**Description of the task:**
Work out the number of lines in the listing below that include "level", and answer with it alone.

· · ·

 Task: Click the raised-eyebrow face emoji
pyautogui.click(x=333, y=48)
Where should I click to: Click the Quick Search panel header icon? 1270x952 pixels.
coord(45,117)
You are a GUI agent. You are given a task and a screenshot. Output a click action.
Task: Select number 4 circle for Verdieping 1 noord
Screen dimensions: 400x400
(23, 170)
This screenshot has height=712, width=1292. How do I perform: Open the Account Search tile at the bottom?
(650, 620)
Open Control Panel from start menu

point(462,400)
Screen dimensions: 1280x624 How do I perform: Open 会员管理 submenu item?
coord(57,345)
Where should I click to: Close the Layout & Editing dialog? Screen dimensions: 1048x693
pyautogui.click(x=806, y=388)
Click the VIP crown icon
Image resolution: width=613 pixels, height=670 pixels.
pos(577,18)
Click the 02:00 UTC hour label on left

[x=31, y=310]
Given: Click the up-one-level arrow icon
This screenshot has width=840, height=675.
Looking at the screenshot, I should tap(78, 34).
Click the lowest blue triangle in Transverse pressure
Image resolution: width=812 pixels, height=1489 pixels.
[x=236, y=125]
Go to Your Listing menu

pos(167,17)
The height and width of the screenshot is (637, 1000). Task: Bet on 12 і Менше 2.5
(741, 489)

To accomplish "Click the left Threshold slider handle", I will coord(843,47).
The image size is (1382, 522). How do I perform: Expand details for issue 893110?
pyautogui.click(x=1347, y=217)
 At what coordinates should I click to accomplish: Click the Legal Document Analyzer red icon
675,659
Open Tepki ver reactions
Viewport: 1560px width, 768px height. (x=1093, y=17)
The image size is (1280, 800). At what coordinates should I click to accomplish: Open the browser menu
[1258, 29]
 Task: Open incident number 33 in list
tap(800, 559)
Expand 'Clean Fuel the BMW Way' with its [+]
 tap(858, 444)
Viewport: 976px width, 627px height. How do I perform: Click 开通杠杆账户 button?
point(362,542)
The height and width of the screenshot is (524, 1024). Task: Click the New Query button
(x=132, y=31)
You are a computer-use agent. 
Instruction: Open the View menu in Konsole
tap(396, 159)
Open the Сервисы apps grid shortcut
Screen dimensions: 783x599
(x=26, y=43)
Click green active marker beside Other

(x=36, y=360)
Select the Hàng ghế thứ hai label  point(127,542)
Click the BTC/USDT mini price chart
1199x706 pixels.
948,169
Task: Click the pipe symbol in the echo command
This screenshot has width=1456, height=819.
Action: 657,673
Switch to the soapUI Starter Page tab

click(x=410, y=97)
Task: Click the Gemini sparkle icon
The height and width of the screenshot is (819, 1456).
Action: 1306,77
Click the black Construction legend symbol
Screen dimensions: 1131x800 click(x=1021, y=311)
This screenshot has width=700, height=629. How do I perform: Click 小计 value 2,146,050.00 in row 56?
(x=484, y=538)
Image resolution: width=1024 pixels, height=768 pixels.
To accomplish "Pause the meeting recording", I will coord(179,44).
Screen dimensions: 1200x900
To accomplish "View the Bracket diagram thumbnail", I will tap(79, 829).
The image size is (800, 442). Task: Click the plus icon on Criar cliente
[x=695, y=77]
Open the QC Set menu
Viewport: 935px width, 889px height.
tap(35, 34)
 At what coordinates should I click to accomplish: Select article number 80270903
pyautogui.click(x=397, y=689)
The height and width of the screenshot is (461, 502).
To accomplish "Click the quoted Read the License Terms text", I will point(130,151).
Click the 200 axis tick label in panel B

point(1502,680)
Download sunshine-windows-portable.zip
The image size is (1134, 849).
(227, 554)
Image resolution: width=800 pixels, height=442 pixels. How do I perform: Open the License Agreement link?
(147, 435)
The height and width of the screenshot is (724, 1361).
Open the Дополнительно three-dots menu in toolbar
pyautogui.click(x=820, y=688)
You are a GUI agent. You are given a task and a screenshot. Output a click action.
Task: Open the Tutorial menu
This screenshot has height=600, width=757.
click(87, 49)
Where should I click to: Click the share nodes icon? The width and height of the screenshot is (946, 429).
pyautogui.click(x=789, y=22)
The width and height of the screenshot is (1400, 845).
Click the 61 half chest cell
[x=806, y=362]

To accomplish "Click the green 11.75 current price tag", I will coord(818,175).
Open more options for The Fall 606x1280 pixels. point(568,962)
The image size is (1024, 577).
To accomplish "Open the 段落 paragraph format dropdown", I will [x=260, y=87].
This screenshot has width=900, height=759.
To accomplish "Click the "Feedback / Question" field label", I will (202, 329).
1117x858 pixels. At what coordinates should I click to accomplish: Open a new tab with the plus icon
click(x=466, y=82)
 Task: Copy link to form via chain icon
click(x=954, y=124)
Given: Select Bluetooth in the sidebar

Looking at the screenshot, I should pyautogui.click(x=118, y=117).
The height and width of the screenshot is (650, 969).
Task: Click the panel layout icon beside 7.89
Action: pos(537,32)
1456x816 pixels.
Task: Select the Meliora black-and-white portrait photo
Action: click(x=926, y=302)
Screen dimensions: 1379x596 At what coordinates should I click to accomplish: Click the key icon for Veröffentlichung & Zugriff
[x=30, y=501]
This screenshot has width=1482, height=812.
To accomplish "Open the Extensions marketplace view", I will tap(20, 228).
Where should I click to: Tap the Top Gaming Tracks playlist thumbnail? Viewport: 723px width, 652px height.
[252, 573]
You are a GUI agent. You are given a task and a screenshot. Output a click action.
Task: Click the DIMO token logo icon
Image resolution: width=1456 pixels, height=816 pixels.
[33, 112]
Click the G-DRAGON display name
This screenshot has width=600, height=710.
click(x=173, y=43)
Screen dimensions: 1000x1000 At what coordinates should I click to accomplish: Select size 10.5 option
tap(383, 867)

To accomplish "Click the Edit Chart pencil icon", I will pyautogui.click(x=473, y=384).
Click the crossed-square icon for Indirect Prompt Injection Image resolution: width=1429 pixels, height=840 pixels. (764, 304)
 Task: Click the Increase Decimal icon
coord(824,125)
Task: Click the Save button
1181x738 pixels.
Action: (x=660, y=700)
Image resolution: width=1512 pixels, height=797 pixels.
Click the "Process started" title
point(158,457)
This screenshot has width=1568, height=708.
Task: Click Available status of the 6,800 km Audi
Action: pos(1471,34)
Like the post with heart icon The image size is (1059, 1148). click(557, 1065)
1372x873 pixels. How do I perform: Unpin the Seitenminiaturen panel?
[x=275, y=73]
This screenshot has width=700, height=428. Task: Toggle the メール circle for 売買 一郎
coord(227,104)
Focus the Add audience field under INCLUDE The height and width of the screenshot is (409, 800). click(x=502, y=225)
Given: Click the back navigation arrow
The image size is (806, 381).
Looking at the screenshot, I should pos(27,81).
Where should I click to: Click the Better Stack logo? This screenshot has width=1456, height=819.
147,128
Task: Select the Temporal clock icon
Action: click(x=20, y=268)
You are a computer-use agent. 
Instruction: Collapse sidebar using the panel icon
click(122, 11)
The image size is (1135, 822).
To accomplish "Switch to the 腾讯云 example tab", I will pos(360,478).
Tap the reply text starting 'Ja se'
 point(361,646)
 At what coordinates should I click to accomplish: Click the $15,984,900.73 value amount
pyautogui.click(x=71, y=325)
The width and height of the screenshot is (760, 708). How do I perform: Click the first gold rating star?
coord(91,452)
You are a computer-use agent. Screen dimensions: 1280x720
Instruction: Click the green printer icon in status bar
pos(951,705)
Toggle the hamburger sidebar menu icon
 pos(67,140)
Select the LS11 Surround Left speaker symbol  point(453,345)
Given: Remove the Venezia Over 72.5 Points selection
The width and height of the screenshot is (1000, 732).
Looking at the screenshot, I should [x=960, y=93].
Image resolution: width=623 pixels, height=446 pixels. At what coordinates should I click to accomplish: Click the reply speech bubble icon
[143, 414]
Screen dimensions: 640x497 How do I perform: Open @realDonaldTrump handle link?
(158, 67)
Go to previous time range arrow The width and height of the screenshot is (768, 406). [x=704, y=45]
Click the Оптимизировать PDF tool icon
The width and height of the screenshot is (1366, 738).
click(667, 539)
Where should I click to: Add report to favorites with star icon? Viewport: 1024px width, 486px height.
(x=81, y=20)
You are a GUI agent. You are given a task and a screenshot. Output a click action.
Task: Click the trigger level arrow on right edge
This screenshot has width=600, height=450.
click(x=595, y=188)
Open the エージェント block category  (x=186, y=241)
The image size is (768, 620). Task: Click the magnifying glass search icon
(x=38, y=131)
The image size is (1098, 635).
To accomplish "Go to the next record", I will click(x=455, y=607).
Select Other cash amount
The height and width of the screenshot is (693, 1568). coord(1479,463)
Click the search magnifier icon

· · ·

**Answer for this exercise:**
2